(Entries in a dataset)
════════════════
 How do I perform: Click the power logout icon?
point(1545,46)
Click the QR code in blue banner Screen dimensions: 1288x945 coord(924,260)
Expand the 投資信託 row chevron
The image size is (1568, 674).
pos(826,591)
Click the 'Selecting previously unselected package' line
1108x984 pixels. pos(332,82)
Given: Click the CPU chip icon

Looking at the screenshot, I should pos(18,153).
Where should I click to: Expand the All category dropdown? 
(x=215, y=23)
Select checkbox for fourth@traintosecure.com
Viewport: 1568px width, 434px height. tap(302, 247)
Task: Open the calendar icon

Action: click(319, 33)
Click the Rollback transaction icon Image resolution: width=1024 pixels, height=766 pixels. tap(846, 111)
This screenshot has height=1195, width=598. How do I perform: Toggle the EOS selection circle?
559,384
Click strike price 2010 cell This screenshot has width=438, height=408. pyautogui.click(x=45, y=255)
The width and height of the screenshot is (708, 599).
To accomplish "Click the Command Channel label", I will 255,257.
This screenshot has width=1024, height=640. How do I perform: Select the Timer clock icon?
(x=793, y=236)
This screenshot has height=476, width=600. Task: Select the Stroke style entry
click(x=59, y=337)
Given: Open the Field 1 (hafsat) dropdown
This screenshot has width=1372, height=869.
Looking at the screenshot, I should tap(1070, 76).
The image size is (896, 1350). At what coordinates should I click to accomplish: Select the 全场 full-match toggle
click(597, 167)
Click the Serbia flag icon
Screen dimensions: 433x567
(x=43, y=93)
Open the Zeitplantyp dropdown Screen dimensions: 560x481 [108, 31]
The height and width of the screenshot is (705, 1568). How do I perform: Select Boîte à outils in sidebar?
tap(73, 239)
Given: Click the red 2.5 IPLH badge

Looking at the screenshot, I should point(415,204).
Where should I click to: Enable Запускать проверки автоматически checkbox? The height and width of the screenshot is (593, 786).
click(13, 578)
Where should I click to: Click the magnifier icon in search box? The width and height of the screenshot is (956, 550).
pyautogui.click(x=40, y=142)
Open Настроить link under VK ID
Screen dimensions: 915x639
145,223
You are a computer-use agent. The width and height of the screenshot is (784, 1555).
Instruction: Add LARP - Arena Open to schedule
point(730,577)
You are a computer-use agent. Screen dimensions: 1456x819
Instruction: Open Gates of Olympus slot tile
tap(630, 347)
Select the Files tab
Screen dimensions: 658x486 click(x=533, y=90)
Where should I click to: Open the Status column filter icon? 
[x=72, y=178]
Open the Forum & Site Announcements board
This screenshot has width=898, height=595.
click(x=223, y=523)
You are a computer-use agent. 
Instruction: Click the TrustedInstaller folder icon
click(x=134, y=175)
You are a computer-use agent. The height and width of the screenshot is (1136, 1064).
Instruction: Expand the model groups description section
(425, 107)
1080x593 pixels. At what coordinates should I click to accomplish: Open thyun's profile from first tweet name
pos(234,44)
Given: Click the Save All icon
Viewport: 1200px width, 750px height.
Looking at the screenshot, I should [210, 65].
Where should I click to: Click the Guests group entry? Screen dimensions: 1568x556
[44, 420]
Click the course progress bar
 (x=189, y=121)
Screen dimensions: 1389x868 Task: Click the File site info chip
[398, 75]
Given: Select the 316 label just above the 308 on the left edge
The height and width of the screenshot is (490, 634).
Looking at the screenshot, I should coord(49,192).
════════════════
§ GOAL: Please reproduce every one of the entries above word for word, changing nothing.

§ FULL ANSWER:
 How do I perform: Click the power logout icon?
point(1545,46)
Click the QR code in blue banner Screen dimensions: 1288x945 coord(924,260)
Expand the 投資信託 row chevron
The image size is (1568, 674).
pos(826,591)
Click the 'Selecting previously unselected package' line
1108x984 pixels. pos(332,82)
Given: Click the CPU chip icon

Looking at the screenshot, I should pos(18,153).
Where should I click to: Expand the All category dropdown? 
(x=215, y=23)
Select checkbox for fourth@traintosecure.com
Viewport: 1568px width, 434px height. tap(302, 247)
Task: Open the calendar icon

Action: click(319, 33)
Click the Rollback transaction icon Image resolution: width=1024 pixels, height=766 pixels. tap(846, 111)
This screenshot has height=1195, width=598. How do I perform: Toggle the EOS selection circle?
559,384
Click strike price 2010 cell This screenshot has width=438, height=408. pyautogui.click(x=45, y=255)
The width and height of the screenshot is (708, 599).
To accomplish "Click the Command Channel label", I will 255,257.
This screenshot has width=1024, height=640. How do I perform: Select the Timer clock icon?
(x=793, y=236)
This screenshot has height=476, width=600. Task: Select the Stroke style entry
click(x=59, y=337)
Given: Open the Field 1 (hafsat) dropdown
This screenshot has width=1372, height=869.
Looking at the screenshot, I should tap(1070, 76).
The image size is (896, 1350). At what coordinates should I click to accomplish: Select the 全场 full-match toggle
click(597, 167)
Click the Serbia flag icon
Screen dimensions: 433x567
(x=43, y=93)
Open the Zeitplantyp dropdown Screen dimensions: 560x481 [108, 31]
The height and width of the screenshot is (705, 1568). How do I perform: Select Boîte à outils in sidebar?
tap(73, 239)
Given: Click the red 2.5 IPLH badge

Looking at the screenshot, I should point(415,204).
Where should I click to: Enable Запускать проверки автоматически checkbox? The height and width of the screenshot is (593, 786).
click(13, 578)
Where should I click to: Click the magnifier icon in search box? The width and height of the screenshot is (956, 550).
pyautogui.click(x=40, y=142)
Open Настроить link under VK ID
Screen dimensions: 915x639
145,223
You are a computer-use agent. The width and height of the screenshot is (784, 1555).
Instruction: Add LARP - Arena Open to schedule
point(730,577)
You are a computer-use agent. Screen dimensions: 1456x819
Instruction: Open Gates of Olympus slot tile
tap(630, 347)
Select the Files tab
Screen dimensions: 658x486 click(x=533, y=90)
Where should I click to: Open the Status column filter icon? 
[x=72, y=178]
Open the Forum & Site Announcements board
This screenshot has width=898, height=595.
click(x=223, y=523)
You are a computer-use agent. 
Instruction: Click the TrustedInstaller folder icon
click(x=134, y=175)
You are a computer-use agent. The height and width of the screenshot is (1136, 1064).
Instruction: Expand the model groups description section
(425, 107)
1080x593 pixels. At what coordinates should I click to accomplish: Open thyun's profile from first tweet name
pos(234,44)
Given: Click the Save All icon
Viewport: 1200px width, 750px height.
Looking at the screenshot, I should [210, 65].
Where should I click to: Click the Guests group entry? Screen dimensions: 1568x556
[44, 420]
Click the course progress bar
 (x=189, y=121)
Screen dimensions: 1389x868 Task: Click the File site info chip
[398, 75]
Given: Select the 316 label just above the 308 on the left edge
The height and width of the screenshot is (490, 634).
Looking at the screenshot, I should coord(49,192).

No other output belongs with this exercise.